[To do] Go through the entries below and say how many lines contain the string "deze"; write only that number.

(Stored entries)
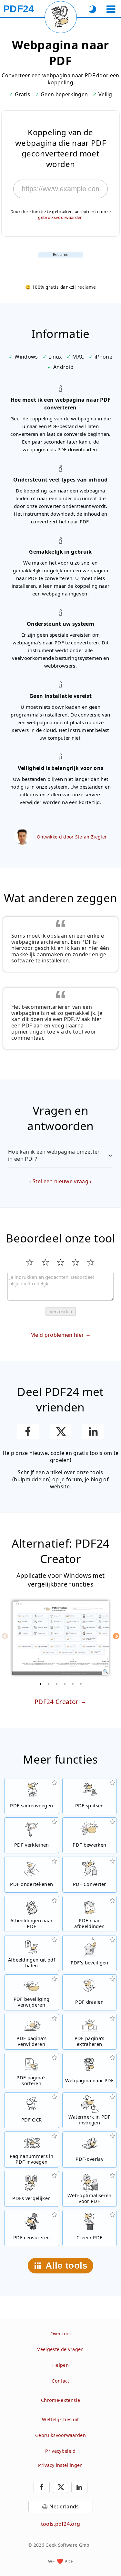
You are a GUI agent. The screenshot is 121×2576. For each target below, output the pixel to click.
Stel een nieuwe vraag (60, 1181)
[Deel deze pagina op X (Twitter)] (60, 1431)
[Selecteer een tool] (110, 9)
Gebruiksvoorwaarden (60, 2435)
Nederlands (64, 2506)
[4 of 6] (64, 1684)
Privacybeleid (60, 2451)
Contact (60, 2381)
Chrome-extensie (60, 2400)
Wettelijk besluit (60, 2419)
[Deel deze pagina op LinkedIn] (93, 1431)
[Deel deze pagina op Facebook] (28, 1431)
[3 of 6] (56, 1684)
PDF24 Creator (56, 1701)
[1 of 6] (40, 1684)
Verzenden (60, 1311)
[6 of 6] (80, 1684)
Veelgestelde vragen (60, 2349)
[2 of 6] (48, 1684)
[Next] (116, 1636)
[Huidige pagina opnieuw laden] (61, 17)
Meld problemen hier (57, 1334)
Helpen (60, 2365)
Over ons (60, 2333)
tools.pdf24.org (60, 2523)
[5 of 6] (72, 1684)
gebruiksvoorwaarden (60, 217)
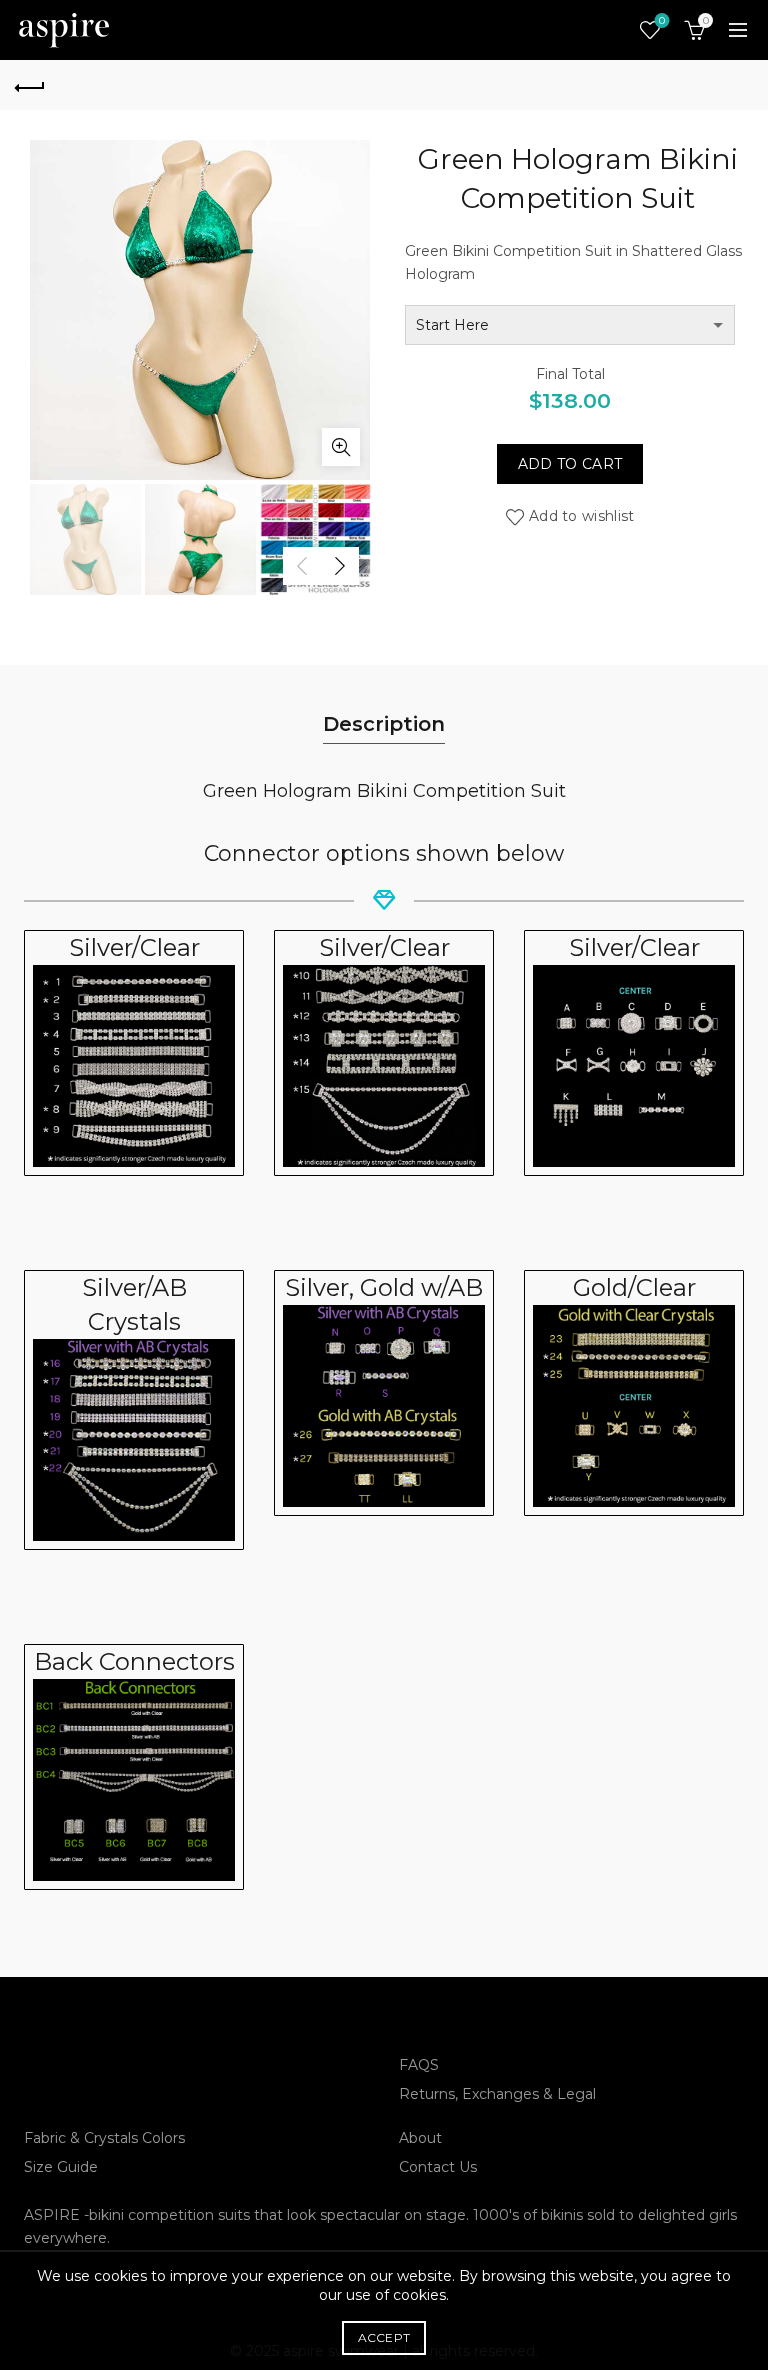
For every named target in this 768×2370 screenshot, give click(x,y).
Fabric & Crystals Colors (104, 2138)
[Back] (30, 85)
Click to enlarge (341, 447)
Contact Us (438, 2167)
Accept (384, 2337)
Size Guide (61, 2167)
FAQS (419, 2065)
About (420, 2138)
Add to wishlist (582, 516)
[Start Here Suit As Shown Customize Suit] (570, 325)
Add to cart (570, 464)
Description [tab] (384, 724)
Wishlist (662, 21)
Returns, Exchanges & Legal (497, 2094)
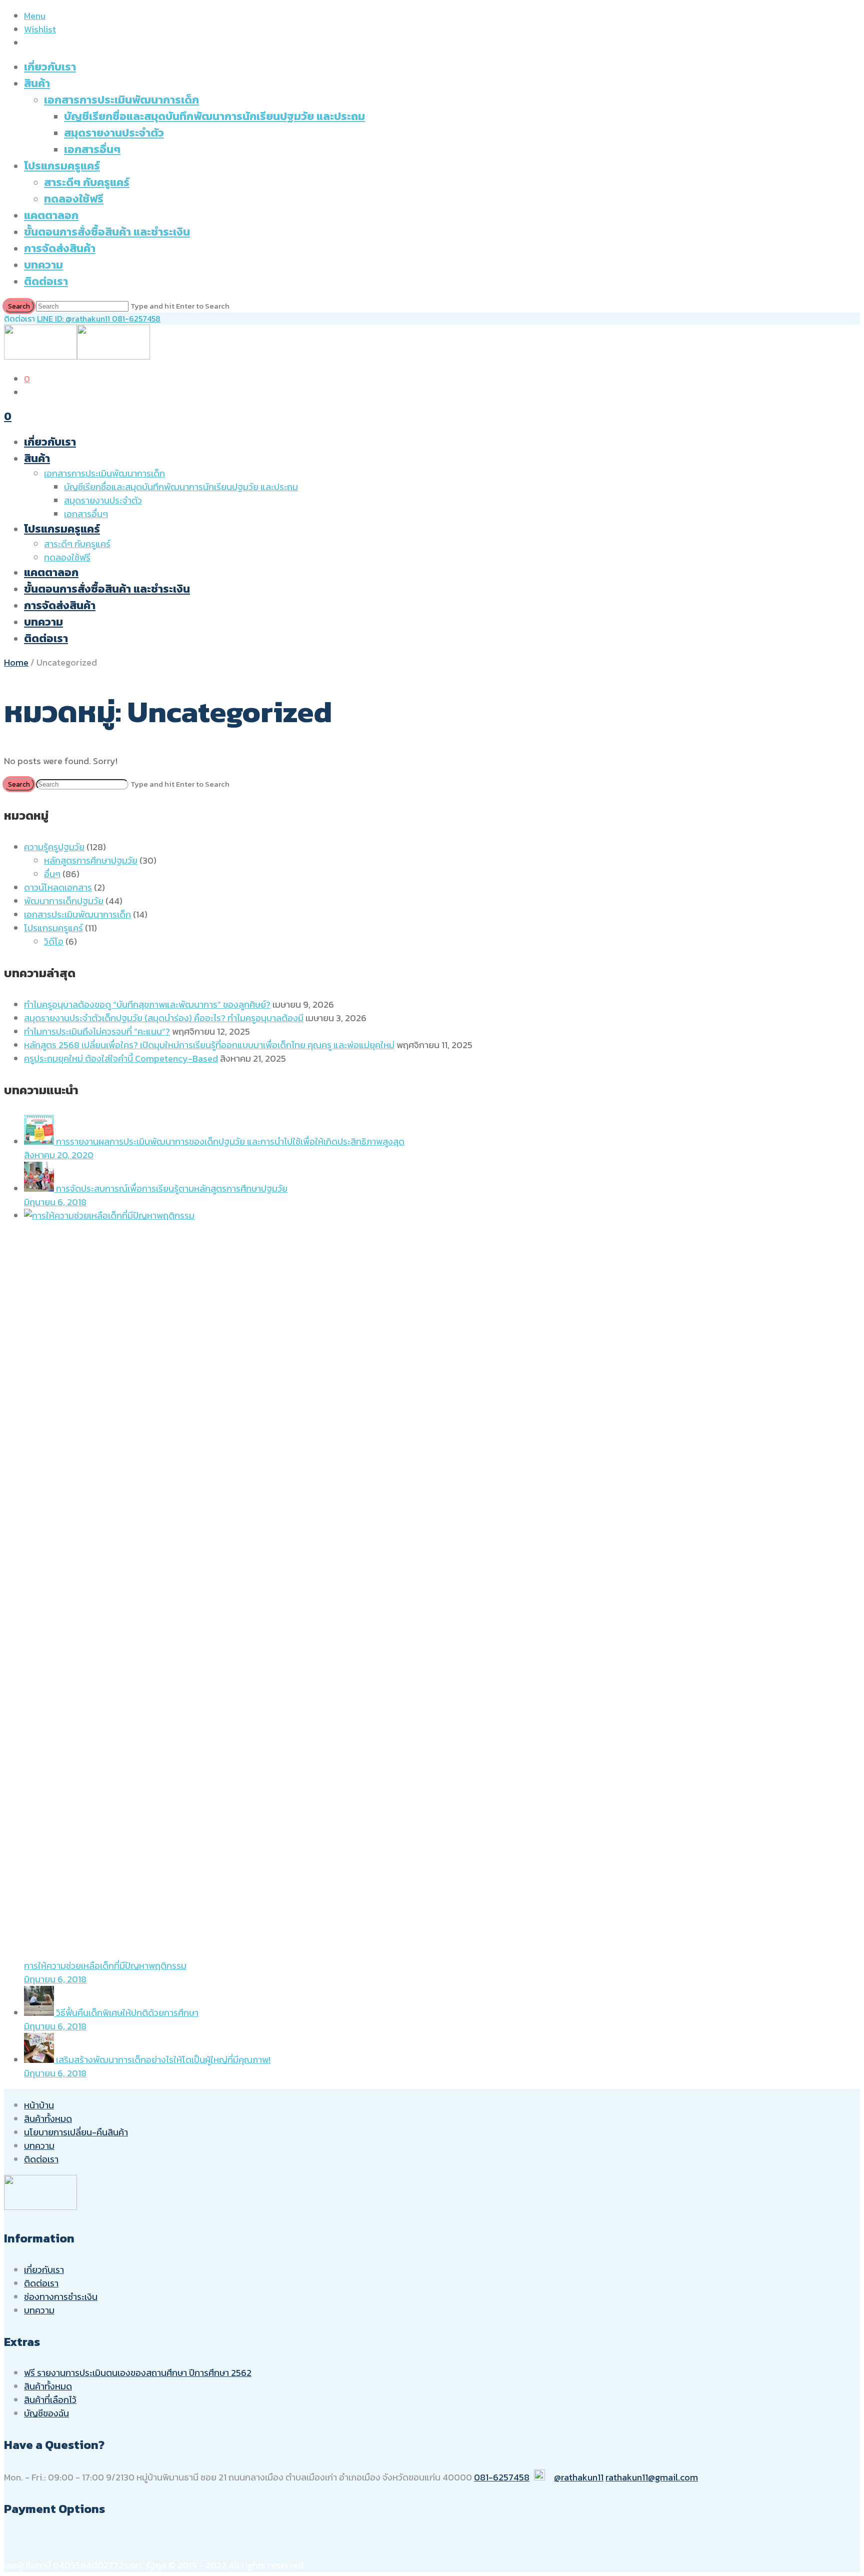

[Answer area] 3